_Supplied records:_
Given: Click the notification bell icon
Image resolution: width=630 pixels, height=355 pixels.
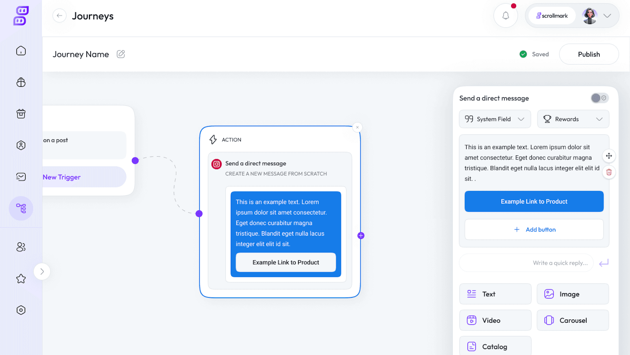Looking at the screenshot, I should click(506, 16).
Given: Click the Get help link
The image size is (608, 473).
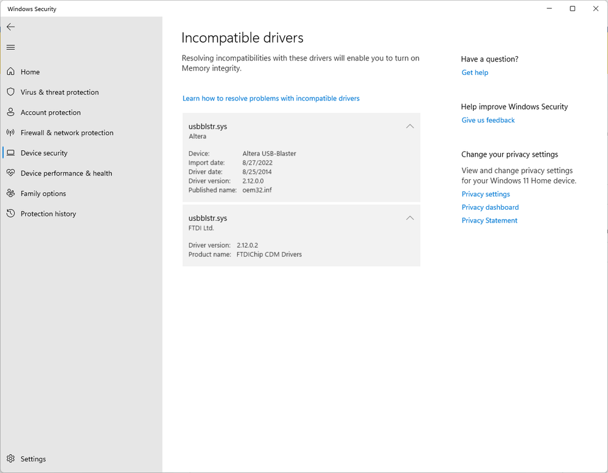Looking at the screenshot, I should (x=475, y=73).
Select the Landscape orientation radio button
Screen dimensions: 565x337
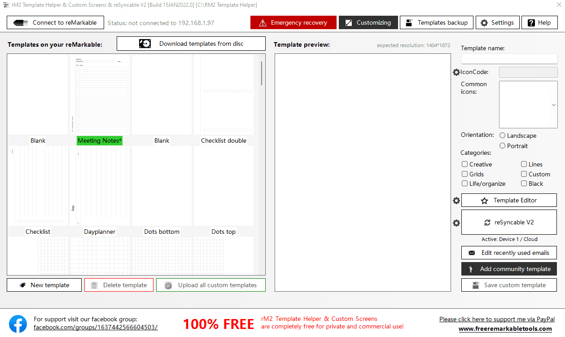pos(503,136)

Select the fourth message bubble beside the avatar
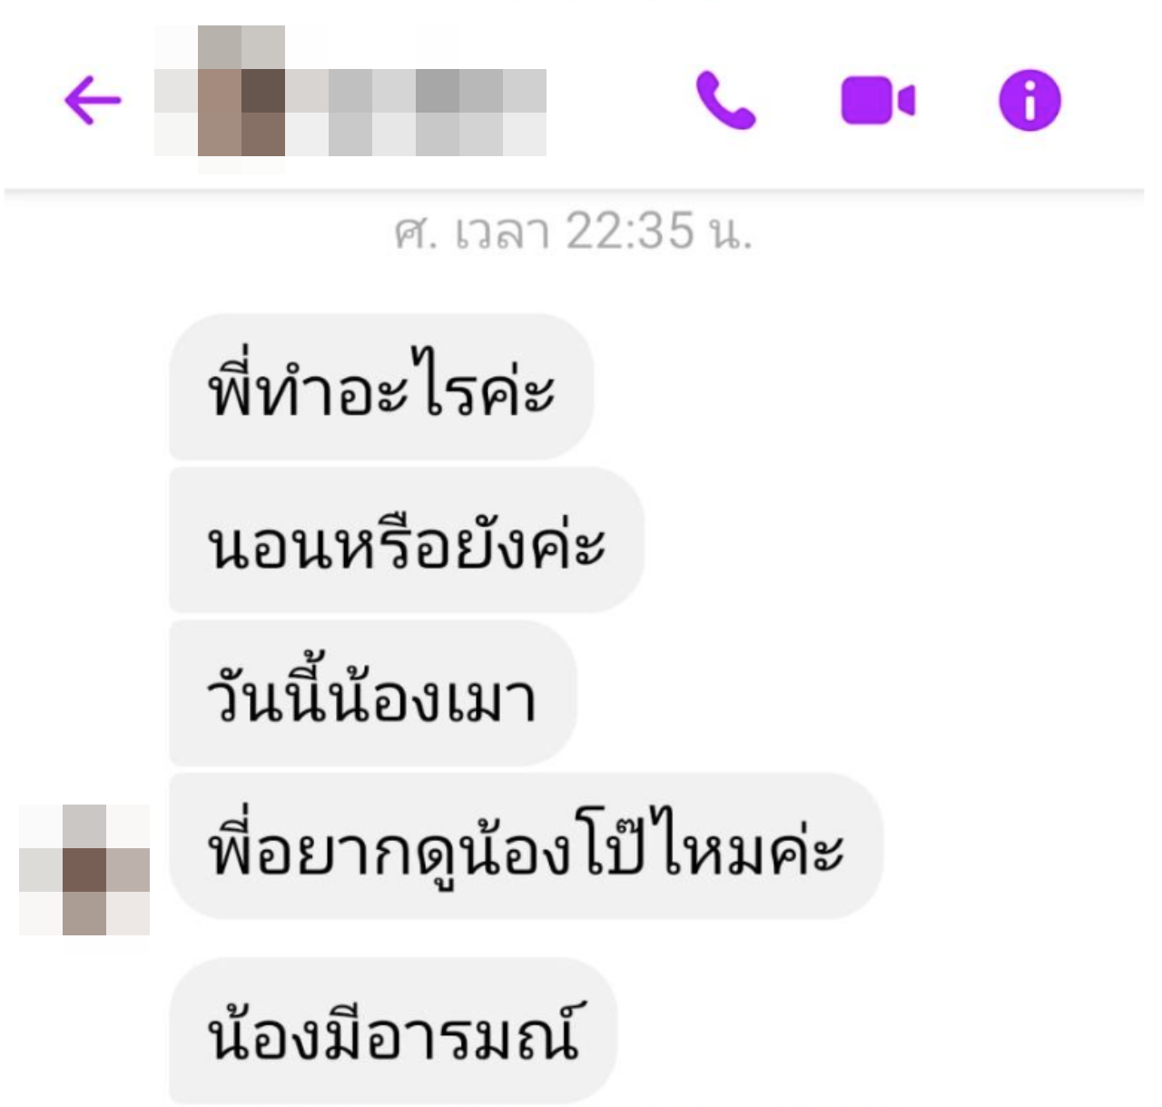527,846
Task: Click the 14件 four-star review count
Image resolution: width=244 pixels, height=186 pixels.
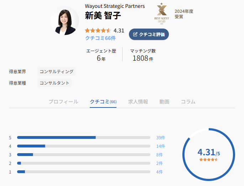Action: point(161,146)
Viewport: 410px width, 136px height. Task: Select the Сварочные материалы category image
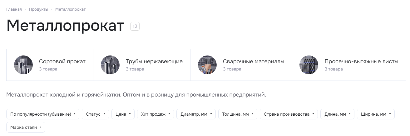(207, 65)
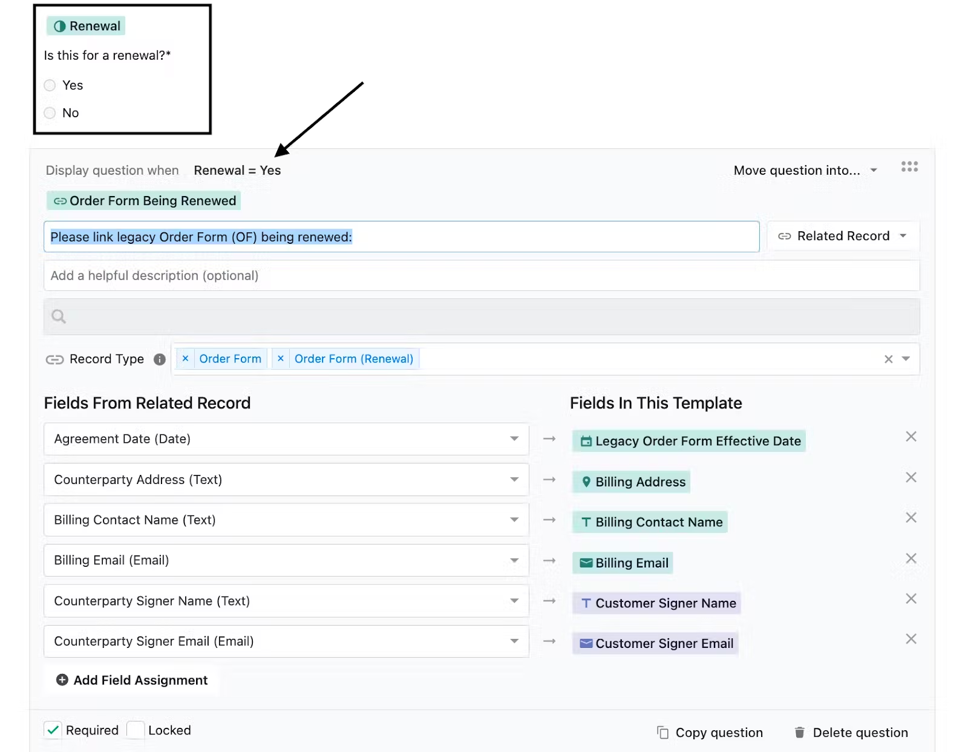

_Problem:_ Find the word "Given" in the entries and show each line where it is found.

_Task solution:_
Given: Click the notification bell icon
Given: Click the Get help link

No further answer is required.